▸ **Dataset entries**
##############################
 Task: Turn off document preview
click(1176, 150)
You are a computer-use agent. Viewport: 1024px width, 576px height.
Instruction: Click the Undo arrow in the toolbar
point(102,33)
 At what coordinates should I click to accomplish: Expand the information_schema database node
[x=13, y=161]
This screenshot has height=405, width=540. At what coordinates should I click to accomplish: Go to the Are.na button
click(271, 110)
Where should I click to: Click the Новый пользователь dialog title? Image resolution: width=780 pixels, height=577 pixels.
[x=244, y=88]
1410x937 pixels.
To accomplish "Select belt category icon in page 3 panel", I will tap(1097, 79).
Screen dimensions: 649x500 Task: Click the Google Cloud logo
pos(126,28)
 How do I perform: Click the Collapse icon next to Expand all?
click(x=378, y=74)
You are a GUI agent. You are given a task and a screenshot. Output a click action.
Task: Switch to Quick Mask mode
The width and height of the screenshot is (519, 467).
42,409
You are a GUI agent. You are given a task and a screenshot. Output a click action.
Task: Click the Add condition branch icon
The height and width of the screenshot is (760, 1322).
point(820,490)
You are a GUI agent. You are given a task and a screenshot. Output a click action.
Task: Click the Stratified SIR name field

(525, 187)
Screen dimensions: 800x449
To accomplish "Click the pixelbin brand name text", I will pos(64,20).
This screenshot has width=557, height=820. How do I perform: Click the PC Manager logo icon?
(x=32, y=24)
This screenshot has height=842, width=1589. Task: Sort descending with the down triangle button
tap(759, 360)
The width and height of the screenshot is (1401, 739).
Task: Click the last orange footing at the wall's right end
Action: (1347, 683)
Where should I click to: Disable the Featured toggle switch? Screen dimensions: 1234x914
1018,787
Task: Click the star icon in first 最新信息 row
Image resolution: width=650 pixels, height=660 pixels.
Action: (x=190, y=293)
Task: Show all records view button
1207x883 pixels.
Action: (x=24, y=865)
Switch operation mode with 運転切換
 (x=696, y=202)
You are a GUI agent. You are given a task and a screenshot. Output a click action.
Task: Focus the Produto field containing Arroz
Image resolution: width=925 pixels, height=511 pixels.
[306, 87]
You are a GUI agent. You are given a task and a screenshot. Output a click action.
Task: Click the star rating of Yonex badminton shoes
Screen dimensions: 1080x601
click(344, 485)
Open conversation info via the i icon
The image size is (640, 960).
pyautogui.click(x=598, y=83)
##############################
▸ **Task objective**
Your answer should be an exact transcription of the data above.

▸ **Task solution**
 Task: Turn off document preview
click(1176, 150)
You are a computer-use agent. Viewport: 1024px width, 576px height.
Instruction: Click the Undo arrow in the toolbar
point(102,33)
 At what coordinates should I click to accomplish: Expand the information_schema database node
[x=13, y=161]
This screenshot has height=405, width=540. At what coordinates should I click to accomplish: Go to the Are.na button
click(271, 110)
Where should I click to: Click the Новый пользователь dialog title? Image resolution: width=780 pixels, height=577 pixels.
[x=244, y=88]
1410x937 pixels.
To accomplish "Select belt category icon in page 3 panel", I will tap(1097, 79).
Screen dimensions: 649x500 Task: Click the Google Cloud logo
pos(126,28)
 How do I perform: Click the Collapse icon next to Expand all?
click(x=378, y=74)
You are a GUI agent. You are given a task and a screenshot. Output a click action.
Task: Switch to Quick Mask mode
The width and height of the screenshot is (519, 467).
42,409
You are a GUI agent. You are given a task and a screenshot. Output a click action.
Task: Click the Add condition branch icon
The height and width of the screenshot is (760, 1322).
point(820,490)
You are a GUI agent. You are given a task and a screenshot. Output a click action.
Task: Click the Stratified SIR name field

(525, 187)
Screen dimensions: 800x449
To accomplish "Click the pixelbin brand name text", I will pos(64,20).
This screenshot has width=557, height=820. How do I perform: Click the PC Manager logo icon?
(x=32, y=24)
This screenshot has height=842, width=1589. Task: Sort descending with the down triangle button
tap(759, 360)
The width and height of the screenshot is (1401, 739).
Task: Click the last orange footing at the wall's right end
Action: (1347, 683)
Where should I click to: Disable the Featured toggle switch? Screen dimensions: 1234x914
1018,787
Task: Click the star icon in first 最新信息 row
Image resolution: width=650 pixels, height=660 pixels.
Action: (x=190, y=293)
Task: Show all records view button
1207x883 pixels.
Action: (x=24, y=865)
Switch operation mode with 運転切換
 (x=696, y=202)
You are a GUI agent. You are given a task and a screenshot. Output a click action.
Task: Focus the Produto field containing Arroz
Image resolution: width=925 pixels, height=511 pixels.
[306, 87]
You are a GUI agent. You are given a task and a screenshot. Output a click action.
Task: Click the star rating of Yonex badminton shoes
Screen dimensions: 1080x601
click(344, 485)
Open conversation info via the i icon
The image size is (640, 960).
pyautogui.click(x=598, y=83)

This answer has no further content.